Can: o eterno minimalismo de Tago Mago

Estadão

30 Janeiro 2012 | 17h03

Roberto Nascimento

Só o augúrio de destruição iminente que se revela quando Holger Czukay e Jaki Liebezeit encaixam baixo e bateria na pulsação de Spoon, gravada ao vivo, vale o preço da reedição de Tago Mago, o seminal disco dos padroeiros alemães do rock experimental, Can, influência de nomes contemporâneos que vão de Radiohead e Flaming Lips, ao produtor de eletrônico Matthew Dear.

Na época em que o disco foi gravado, a banda procurava unir o conceito minimalista de compositores como Stockhausen, ao fusion de Miles Davis, sem deixar de fora elementos de raiz do rock e do funk americano.

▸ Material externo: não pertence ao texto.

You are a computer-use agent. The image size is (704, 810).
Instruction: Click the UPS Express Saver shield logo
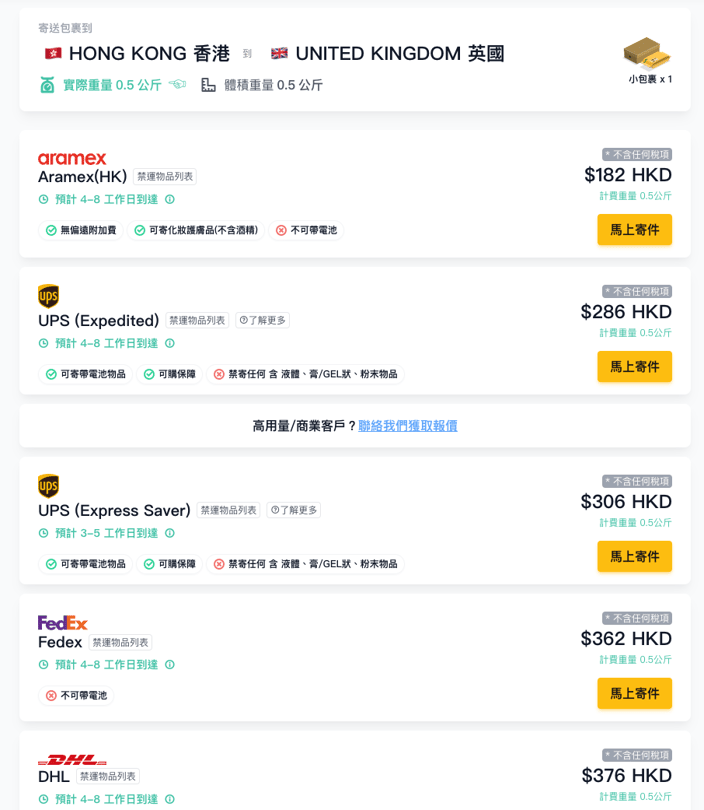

O vocalista japonês Damo Suzuki havia se juntado à banda depois do surto psicótico de Malcolm Mooney e o tecladista Irmin Schmidt, estudioso de música erudita, procurava ir além dos limites da concepção atual de música experimental.

O resultado está nas abstrações ritmadas de Tago Mago, que experimenta com texturas sintéticas e melodias curtas, muitas vezes guturais e desafinadas, guitarras atonais, mas nunca abre a mão do groove: um raro gesto de elegância experimental. A reedição é dupla, com faixas ao vivo.